====== Given records ======
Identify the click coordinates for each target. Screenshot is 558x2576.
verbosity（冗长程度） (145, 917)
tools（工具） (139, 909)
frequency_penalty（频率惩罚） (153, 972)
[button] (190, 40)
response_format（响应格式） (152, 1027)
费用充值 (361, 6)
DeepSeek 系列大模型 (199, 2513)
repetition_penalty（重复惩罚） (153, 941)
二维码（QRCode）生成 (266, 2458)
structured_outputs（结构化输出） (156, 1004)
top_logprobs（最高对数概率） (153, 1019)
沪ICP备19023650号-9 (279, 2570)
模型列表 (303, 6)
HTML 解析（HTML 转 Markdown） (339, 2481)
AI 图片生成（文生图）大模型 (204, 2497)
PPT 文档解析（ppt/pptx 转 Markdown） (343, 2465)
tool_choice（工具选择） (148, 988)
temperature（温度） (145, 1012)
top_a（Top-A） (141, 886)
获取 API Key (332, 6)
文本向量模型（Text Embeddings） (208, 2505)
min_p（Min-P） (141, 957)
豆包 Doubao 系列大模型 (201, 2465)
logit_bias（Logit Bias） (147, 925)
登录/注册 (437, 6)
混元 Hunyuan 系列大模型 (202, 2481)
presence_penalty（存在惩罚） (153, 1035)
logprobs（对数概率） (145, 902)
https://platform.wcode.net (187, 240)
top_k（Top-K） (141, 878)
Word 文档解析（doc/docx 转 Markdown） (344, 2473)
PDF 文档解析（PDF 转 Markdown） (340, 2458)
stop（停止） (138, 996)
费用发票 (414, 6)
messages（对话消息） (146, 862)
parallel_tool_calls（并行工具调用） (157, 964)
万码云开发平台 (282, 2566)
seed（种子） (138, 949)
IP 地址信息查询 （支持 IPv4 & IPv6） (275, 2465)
======
====== Given records ======
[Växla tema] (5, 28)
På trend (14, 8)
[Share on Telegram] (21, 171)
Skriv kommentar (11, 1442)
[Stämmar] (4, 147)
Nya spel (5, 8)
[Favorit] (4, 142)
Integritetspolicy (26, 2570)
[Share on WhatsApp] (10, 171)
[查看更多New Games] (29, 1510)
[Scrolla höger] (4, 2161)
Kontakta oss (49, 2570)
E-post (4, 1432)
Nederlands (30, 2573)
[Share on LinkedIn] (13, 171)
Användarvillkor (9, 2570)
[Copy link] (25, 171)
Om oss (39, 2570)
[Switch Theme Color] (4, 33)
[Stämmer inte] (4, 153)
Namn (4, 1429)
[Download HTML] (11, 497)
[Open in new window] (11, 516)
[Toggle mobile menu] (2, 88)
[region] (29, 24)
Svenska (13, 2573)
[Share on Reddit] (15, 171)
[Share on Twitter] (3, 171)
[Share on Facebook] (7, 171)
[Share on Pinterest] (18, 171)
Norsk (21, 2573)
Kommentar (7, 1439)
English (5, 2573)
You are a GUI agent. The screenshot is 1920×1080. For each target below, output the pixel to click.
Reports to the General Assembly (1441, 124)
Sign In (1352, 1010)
======
▶ Activity
Only those lines of the entries above that run from the line containing "På trend (14, 8)" to the line containing "[Stämmer inte] (4, 153)", both included, should be transcribed exactly.

▶ Your response
På trend (14, 8)
[Share on Telegram] (21, 171)
Skriv kommentar (11, 1442)
[Stämmar] (4, 147)
Nya spel (5, 8)
[Favorit] (4, 142)
Integritetspolicy (26, 2570)
[Share on WhatsApp] (10, 171)
[查看更多New Games] (29, 1510)
[Scrolla höger] (4, 2161)
Kontakta oss (49, 2570)
E-post (4, 1432)
Nederlands (30, 2573)
[Share on LinkedIn] (13, 171)
Användarvillkor (9, 2570)
[Copy link] (25, 171)
Om oss (39, 2570)
[Switch Theme Color] (4, 33)
[Stämmer inte] (4, 153)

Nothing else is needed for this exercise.